_PROVIDED PASSAGE_
★ ★ ★ ★

In addition to furloughing 128 Air Transat cabin crew, the airline told workers its Vancouver base will be closed as a stopgap measure.

CUPE says last week’s layoffs leave only 117 flight attendants working for the month of November, down from 245 in October, 355 in August and 2,000 before the COVID-19 pandemic.

While no flight attendants have been permanently let go, the company is processing “a number of temporary layoffs,” Christophe Hennebelle, Transat AT’s vice-president of human resources and corporate affairs, said on Monday.

Hennebelle says the company cannot confirm total numbers before everyone has been informed, but that 128 flight attendants were told of the change last week.

In total, the airline said it now has about 1,700 active employees, down from 5,100 before the pandemic.

The airline attributed the decision to a lack of improving prospects for the industry amid Canada’s border closures and a dearth of support programs for airlines.

Transat is not the only company struggling. Air Canada and WestJet airlines combined have laid off or furloughed more than 30,000 employees since March as ridership has plummeted.

For Transat, the latest wave of temporary layoffs comes after all flight attendants were furloughed between April 1 and July 23, dropping the overall head count across the company to a low of 800 workers in May. Some employees have been receiving government wage subsidies while out of the active workforce, and some have been recalled only to be furloughed again.

“Since the beginning of the pandemic, we have been adjusting our staff levels to our forecasted capacity, sometimes calling employees back to work and sometimes unfortunately putting them on temporary layoff,” said Hennebelle.

The union says aviation workers will be holding a protest at Parliament at noon on Tuesday, demanding government support, including rapid COVID-19 screening at Canadian airports.

‘All of our information indicates that Air Transat’s resumption of activities in the summer and fall of 2020 was totally safe for passengers and staff. A rapid screening system that provides pre-boarding results would be a crucial addition for reviving the airline industry,” says Julie Roberts, the president of CUPE’s Air Transat component, in a statement.

“What we need is an efficient federal screening program.”

★ ★ ★ ★

_RAW DATA_
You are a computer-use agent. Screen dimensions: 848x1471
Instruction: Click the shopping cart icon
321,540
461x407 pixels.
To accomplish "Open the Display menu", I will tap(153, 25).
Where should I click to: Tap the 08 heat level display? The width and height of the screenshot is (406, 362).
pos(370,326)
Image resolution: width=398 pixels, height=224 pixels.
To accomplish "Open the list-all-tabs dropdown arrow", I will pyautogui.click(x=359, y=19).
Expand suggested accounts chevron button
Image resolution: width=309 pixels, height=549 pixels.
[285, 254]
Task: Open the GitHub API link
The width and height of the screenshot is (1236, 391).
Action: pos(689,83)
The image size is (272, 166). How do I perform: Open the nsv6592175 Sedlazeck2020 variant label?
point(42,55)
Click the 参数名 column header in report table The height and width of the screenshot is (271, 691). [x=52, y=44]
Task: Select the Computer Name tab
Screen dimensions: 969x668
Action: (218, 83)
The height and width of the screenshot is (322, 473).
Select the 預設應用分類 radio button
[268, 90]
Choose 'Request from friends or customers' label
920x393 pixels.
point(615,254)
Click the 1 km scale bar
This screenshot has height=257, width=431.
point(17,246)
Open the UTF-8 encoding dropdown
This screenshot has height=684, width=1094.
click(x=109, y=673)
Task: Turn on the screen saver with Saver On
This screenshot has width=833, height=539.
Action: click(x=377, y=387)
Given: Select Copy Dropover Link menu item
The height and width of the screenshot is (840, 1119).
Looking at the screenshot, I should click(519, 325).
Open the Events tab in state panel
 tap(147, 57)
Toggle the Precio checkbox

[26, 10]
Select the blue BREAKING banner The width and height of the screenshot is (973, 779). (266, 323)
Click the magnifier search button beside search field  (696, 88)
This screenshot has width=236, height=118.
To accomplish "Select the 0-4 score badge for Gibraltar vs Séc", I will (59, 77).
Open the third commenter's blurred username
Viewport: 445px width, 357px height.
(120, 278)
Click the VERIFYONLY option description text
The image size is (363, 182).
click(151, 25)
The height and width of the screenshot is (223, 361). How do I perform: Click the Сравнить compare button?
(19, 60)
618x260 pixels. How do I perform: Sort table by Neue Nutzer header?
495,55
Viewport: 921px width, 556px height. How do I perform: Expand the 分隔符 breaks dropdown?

★ ★ ★ ★

_EXERCISE REQUIREMENTS_
Please answer these questions from the Air Transat layoffs article, one per line:
1. How many flight attendants does CUPE say are working for the month of November?
2. About how many active employees does the airline say it has now?
3. When will aviation workers hold their protest at Parliament?

_EXERCISE ANSWER_
1. 117
2. About 1,700
3. At noon on Tuesday